Komparasi kelebihan dan kelemahan model penilaian kurikulum 2006 dan kurikulum 2013
a.      Peniaian dalam kurikulum 2006
Penilaian dalam kurikulum 2006 pada dasarnya sudah menuju ke arah penilaian autentik, namun pada pelaksanaannya masih belum terlaksana. Penilaian pada kurikulum 2006 masih terbentur dengan beberapa masalah (kelemahan) subtansial sebagai berikut.  
a)      Penilaian belum sepenuhnya berbasis kompetisi sesuai tuntutan fungsi dan tujuan pendidikan nasional.
b)      Penilaian belum menggambarkan secara holistik domain sikap, keterampilan dan pengetahuan.
c)      Instrumen penilaian belum menyajikan suatu kondisi yang memerlukan kepekaan dan tanggapan terhadap perubahan sosial yang terjadi pada tingkat lokal, nasional maupun global.
d)     Standar penilaian belum mengarahkan pada penilaian berbasis pada kompetensi (proses dan hasil) dan belum secara tegas menuntut adanya remediasi secara berskala.
Kelebihan dari kurikulum 2006 adalah penilaian dapat dilakukan dengan mudah oleh guru karena tidak memerlukan banyak instrumen yang beragam sehingga hanya terfokus pada satu jenis penilaian yaitu tes.
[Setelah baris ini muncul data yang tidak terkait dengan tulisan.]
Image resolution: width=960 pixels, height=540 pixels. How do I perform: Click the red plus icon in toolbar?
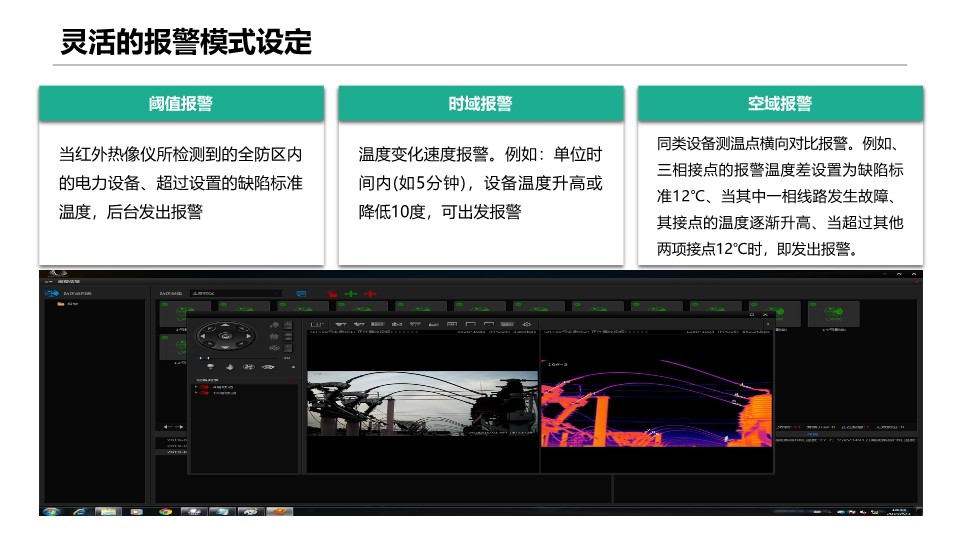pos(370,294)
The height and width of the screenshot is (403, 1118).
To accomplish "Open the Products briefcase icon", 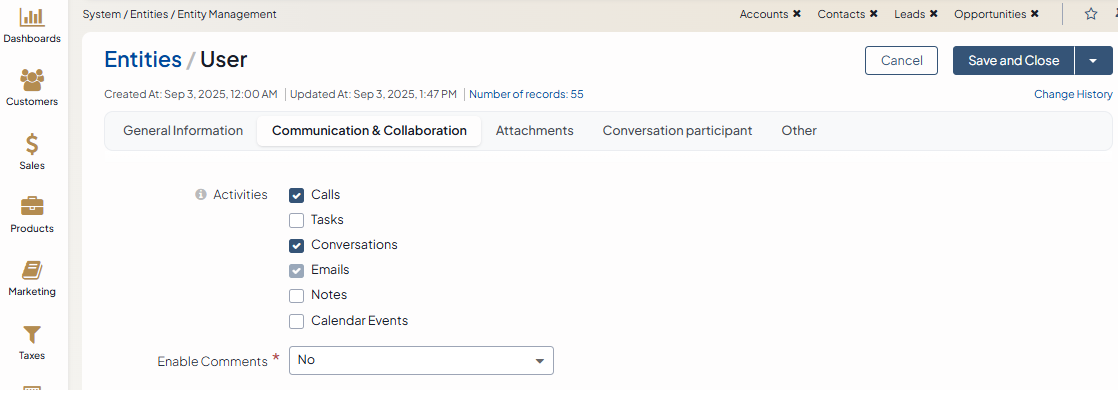I will (x=32, y=206).
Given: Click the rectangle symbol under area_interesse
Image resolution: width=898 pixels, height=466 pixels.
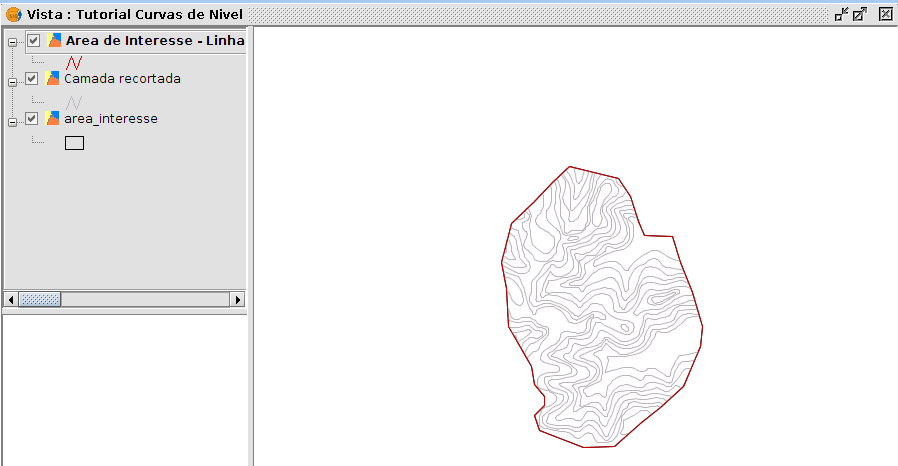Looking at the screenshot, I should [74, 143].
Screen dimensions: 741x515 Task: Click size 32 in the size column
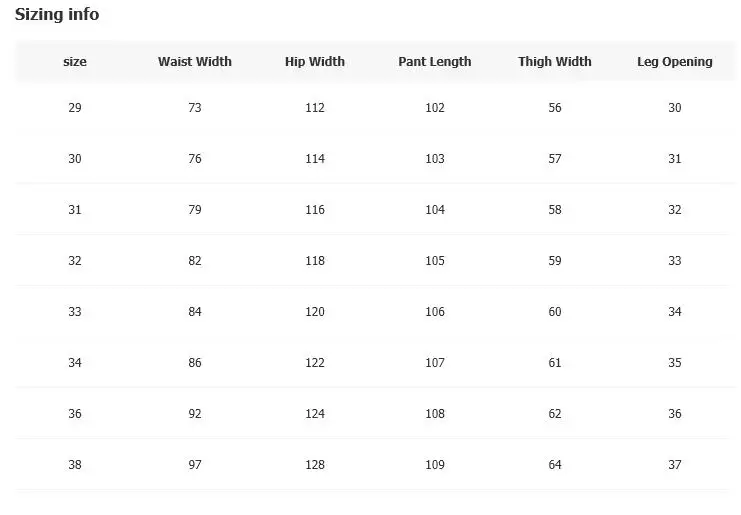click(75, 261)
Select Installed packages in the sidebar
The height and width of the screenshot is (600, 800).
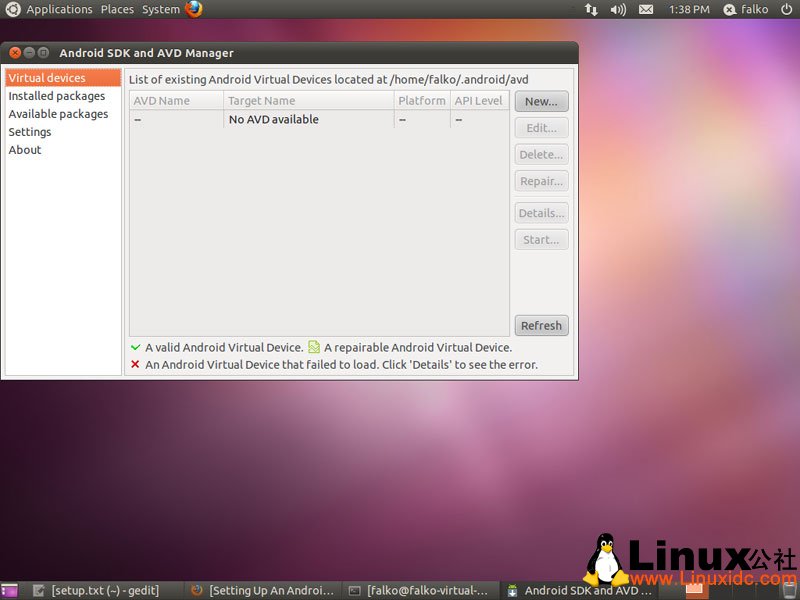[56, 96]
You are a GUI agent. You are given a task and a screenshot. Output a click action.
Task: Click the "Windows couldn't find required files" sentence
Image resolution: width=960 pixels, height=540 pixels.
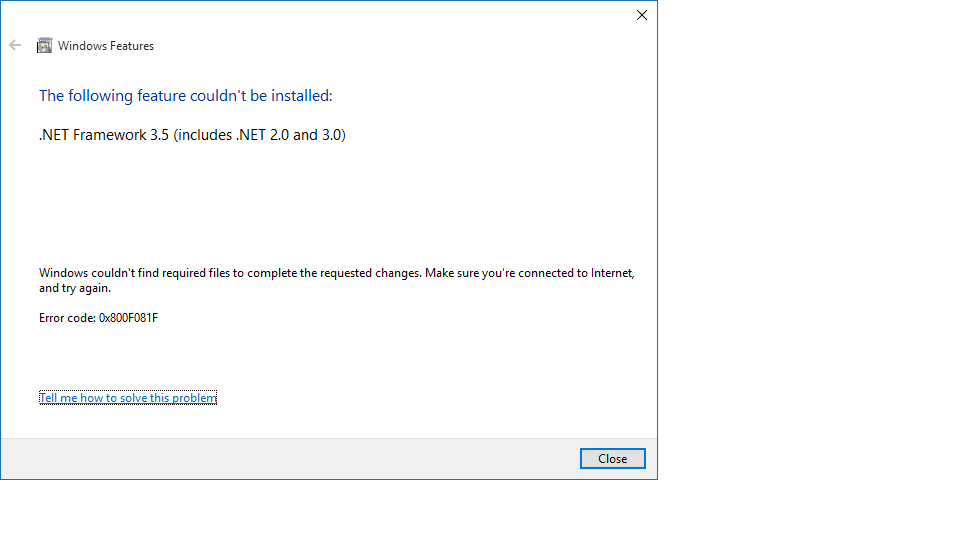click(x=230, y=273)
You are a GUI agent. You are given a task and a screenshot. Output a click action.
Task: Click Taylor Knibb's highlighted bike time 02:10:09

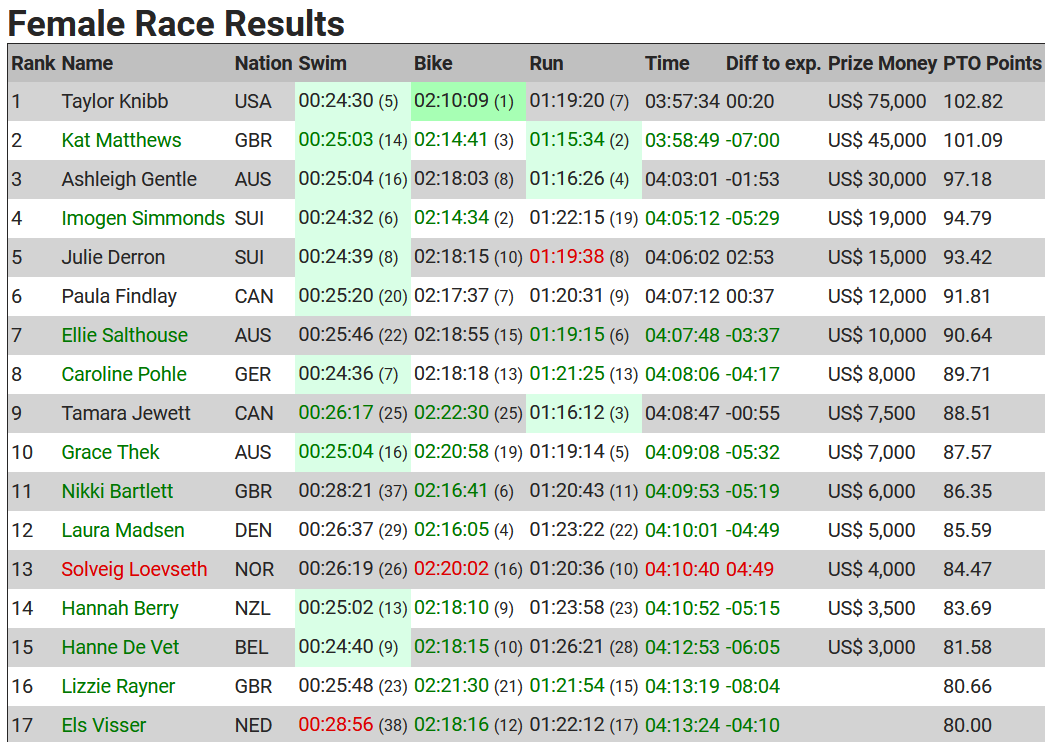(x=451, y=101)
Dalam hal ini dapat diartikan bahwa penilaian terlaksana dengan baik pada ranah kognitif. Jika merujuk pada penilaian kurikulum 2006 yang mana merupakan penilaian berbasis kelas maka sebenarnya konsep penilaian tersebut sudah cukup baik. Adapun konsep penilaian berbasis kelas antara lain memaparkan sebagai berikut.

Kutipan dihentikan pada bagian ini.